Without help, enablers unconsciously and harmfully facilitate codependent relationships. Codependency is an addiction to someone else’s problems. It is a painful pattern of dependency on compulsive behaviors and on approval from others in an attempt to find safety, self-worth, and identity.
Common traits of a codependent personality are preoccupation of another’s problems and verification of self-worth on others. Persons who are codependent have a soulful desire to be needed, flourish on pleasing others, lose their sense of self, have low self-esteem, and fear abandonment.
To understand what preoccupation of another’s problems is, look at your own thinking patterns. How much time and energy are you taking out of your day to “fix” a loved one? Do you thrive in crisis situations? Do you rush in to fix other people’s problems? Do you feel drained and complain that others are driving you crazy yet don’t do anything to change the situation? If you said “Yes” to one or more of these questions, you are probably codependent.

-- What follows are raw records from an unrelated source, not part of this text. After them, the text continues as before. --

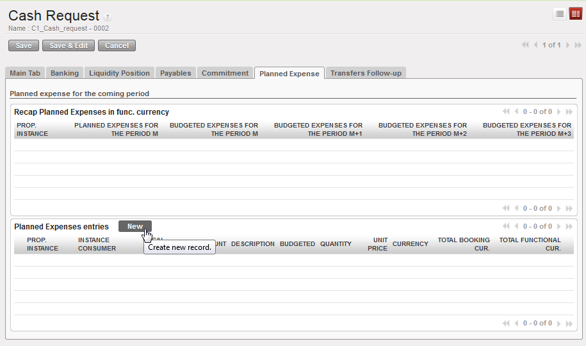The height and width of the screenshot is (346, 586).
Task: View the Transfers Follow-up tab
Action: pos(366,73)
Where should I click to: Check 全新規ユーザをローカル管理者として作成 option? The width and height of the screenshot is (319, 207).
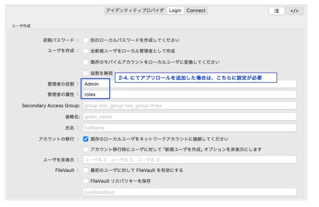(86, 51)
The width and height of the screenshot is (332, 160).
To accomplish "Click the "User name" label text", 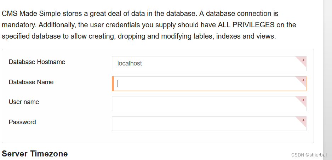I will [24, 102].
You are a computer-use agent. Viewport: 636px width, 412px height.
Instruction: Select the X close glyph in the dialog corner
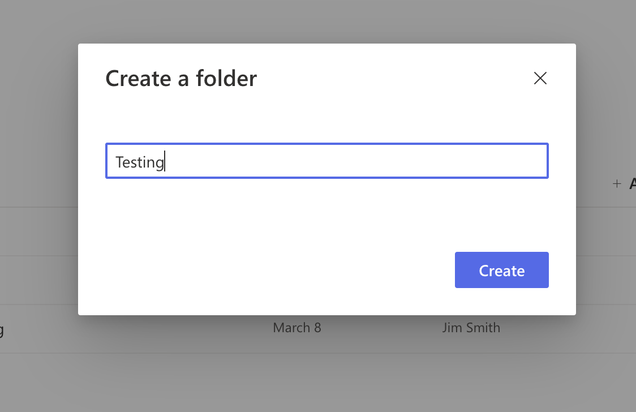tap(540, 78)
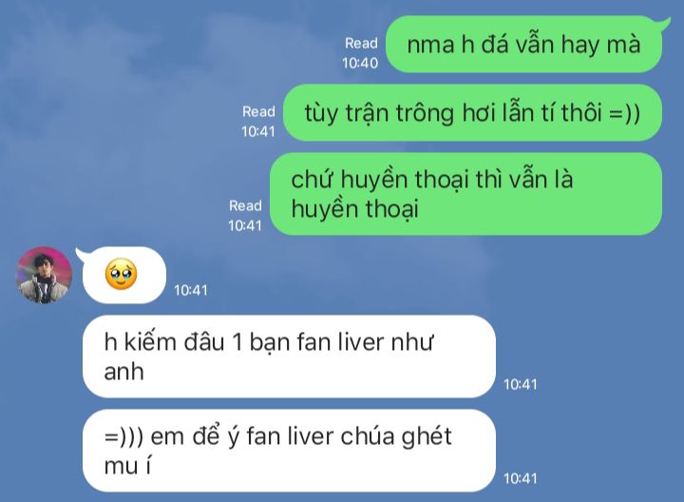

To understand what a soulful desire is to be needed looks like, look at your childhood history. Did you not get your needs met as a child? Did you settle for being needed instead of being loved for who you are? Do you tend to fall in love with people you can rescue? Do you feel purposeless and meaningless in the relationship and life? Do you not allow the sick or rescued individual to love you? Do you not feel unlovable? Again, if you answered “Yes” to one or more of these questions, you are probably codependent.
To recognize the behavior associated with the passion to please others, ask yourself; is my primary goal in a relationship to make someone else happy to the point of self-sacrifice? Do you have difficulty saying, “No”? Do you neglect your basic needs for love, friendship, and support from others? Do you have difficulty integrating a sense of accomplishment outside the realm of pleasing another? If you answered, “Yes” to anyone of these questions, you are probably codependent.
Do you lose your sense of self? Were you seduced into a destructive relationship and have disowned yourself? Do you suppress your desires, wants, and feelings or even know what they are? Are most of your actions in reaction to another’s? Do you settle for a compromised existence? If you answered, “Yes” to one or more of these questions, you are probably codependent.
Do you have low self-esteem? Do you seek love from others that do not have the capacity to love? Are you angry and disappointed after continually trying everything in your power to gain anything in return? Do you feel you are the problem and you just need to do more? Do you settle for a compromised existence? If you answered, “Yes” to anyone of these questions, you are probably codependent.
To understand what fearing abandonment looks like, ask yourself when was the last time you were able to survive on your own. Do you feel totally dependent on another? Are you cut off from outside support; i.e. friends, family, and peer groups. If you answered, “Yes” to one or more of these questions, you are probably codependent.
Now that you know something about codependency, don’t equate it to an all “bad” idea and existence. Within many cultures, codependency and reliance on family and friends is part of their culture and provides a continuous support system which is something we lack in America. Thus in a relational sense, codependency isn’t necessarily all ghastly, it’s a matter of being aware of internal thoughts and feelings and how they manifest external behavior, choices, and consequences.